Titre original : « El viejo que leia novelas de amor »

1992, Editions Métailié, pour la traduction française

Traduction : François Maspéro

129 pages

 

 

Attention ! Chef d’œuvre !

Voici un ouvrage petit en nombre de pages mais un très grand roman en termes de puissance et d’impact.

 

« Le vieux qui lisait des romans d’amour » est une fable humaniste sur le sens d’une vie, à travers l’histoire d’un vieil homme sur l’immense territoire d’un petit village amazonien de l’Equateur, El Idilio. Un lieu sacré pour les uns (les indiens Shuars), un lieu de perdition pour les autres (les chercheurs d’or et de diamants). Le tout sur fond de menace sourde et invisible d’une femelle ocelot dont on a tué les petits et blessé le mâle.

La mort est toujours présente dans ce paradis ou cet enfer végétal selon la manière de se l’approprier.

 

Le vieil homme, José Antonio Bolivar, avait fui l’autre monde, celui des villes et des apparences. Il s’était installé en plein territoire Shuar où il avait tout appris de la vie dans ce territoire sauvage aux règles nettes et sans détour parce qu’absolument nécessaires à la vie ou à la survie. Dans cette forêt humide où la canopée cache la lumière, où la pluie se transforme en brouillard qui rend tout invisible, les Shuars ont appris à José Antonio Bolivar les mille et unes petites choses qui permettent de savoir répondre à ses besoins de nourriture, de chasse, de déplacements, de protection face aux menaces multiples, de respect de cette nature qui offre tout ce qui est nécessaire pour vivre.

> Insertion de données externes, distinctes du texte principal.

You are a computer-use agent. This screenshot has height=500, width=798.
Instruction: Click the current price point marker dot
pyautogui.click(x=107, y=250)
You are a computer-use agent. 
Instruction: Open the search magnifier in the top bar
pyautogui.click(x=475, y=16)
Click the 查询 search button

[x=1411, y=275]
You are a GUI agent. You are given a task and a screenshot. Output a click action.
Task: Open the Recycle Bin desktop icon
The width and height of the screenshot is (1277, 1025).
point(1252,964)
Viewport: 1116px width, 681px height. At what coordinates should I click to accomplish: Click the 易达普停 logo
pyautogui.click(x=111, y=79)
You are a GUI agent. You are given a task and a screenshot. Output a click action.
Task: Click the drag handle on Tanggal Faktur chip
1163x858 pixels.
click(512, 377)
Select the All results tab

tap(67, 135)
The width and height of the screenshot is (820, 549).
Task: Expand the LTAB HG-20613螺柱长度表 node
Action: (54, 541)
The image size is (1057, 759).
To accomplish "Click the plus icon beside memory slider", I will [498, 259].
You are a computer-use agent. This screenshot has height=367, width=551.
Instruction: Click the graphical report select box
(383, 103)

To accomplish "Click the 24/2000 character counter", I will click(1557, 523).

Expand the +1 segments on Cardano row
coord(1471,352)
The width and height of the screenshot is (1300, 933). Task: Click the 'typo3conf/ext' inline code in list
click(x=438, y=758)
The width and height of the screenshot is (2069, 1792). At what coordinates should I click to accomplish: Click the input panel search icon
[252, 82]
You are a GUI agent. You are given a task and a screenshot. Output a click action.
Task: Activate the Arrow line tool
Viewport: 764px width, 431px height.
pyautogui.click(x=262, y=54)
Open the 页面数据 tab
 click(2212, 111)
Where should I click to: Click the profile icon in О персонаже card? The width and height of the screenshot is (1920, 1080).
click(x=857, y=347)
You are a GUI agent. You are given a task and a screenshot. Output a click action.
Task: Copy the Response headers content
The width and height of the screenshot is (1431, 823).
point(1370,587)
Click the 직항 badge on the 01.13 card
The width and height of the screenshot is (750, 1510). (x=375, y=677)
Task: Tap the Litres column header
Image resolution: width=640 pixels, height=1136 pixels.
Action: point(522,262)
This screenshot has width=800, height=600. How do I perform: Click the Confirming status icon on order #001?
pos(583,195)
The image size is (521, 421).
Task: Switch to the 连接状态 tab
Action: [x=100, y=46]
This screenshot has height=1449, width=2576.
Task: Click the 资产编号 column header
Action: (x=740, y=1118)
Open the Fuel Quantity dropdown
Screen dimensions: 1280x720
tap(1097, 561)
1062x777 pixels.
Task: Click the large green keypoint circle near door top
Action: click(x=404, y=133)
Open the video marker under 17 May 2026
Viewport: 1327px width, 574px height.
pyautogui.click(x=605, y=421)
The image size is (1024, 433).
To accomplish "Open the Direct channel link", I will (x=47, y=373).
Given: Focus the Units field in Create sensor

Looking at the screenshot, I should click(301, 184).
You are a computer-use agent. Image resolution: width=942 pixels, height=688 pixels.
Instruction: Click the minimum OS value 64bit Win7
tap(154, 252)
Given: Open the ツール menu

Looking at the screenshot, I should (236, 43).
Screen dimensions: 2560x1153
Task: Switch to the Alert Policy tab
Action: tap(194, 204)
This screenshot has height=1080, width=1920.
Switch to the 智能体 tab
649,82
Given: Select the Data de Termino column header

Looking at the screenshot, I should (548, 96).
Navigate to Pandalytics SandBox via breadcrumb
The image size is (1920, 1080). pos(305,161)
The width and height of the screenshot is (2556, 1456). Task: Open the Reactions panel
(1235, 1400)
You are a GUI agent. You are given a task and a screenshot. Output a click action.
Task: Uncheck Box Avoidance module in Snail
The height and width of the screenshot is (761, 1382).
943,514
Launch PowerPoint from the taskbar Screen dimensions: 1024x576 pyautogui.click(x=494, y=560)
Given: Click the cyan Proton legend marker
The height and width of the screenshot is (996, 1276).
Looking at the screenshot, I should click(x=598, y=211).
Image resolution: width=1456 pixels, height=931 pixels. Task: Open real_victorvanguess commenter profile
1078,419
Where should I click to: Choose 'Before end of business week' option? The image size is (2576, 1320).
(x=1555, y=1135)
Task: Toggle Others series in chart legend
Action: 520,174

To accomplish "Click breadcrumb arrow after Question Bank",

Comme dirait l’indien en crachant bien fort pour qu’on sache qu’il dit la vérité : « (…) Tu es le chasseur des blancs, tu as un fusil, tu violes la mort en l’entourant de douleur. (…) »

Et dans cette façon de considérer la nature environnante comme une personne nourricière à part entière, les Shuars ajoutent : « Le jour, il y a l’homme et la forêt. La nuit, l’homme est forêt. »

 

C’est dans cette atmosphère prégnante et belle à la fois que se dessine une lutte sans merci entre les hommes et l’ocelot, entre les fusils et les griffes, entre ceux qui s’imaginent puissants parce qu’ils ont un fusil  et l’autre puissance tapi dans l’ombre d’un lieu qui est le sien.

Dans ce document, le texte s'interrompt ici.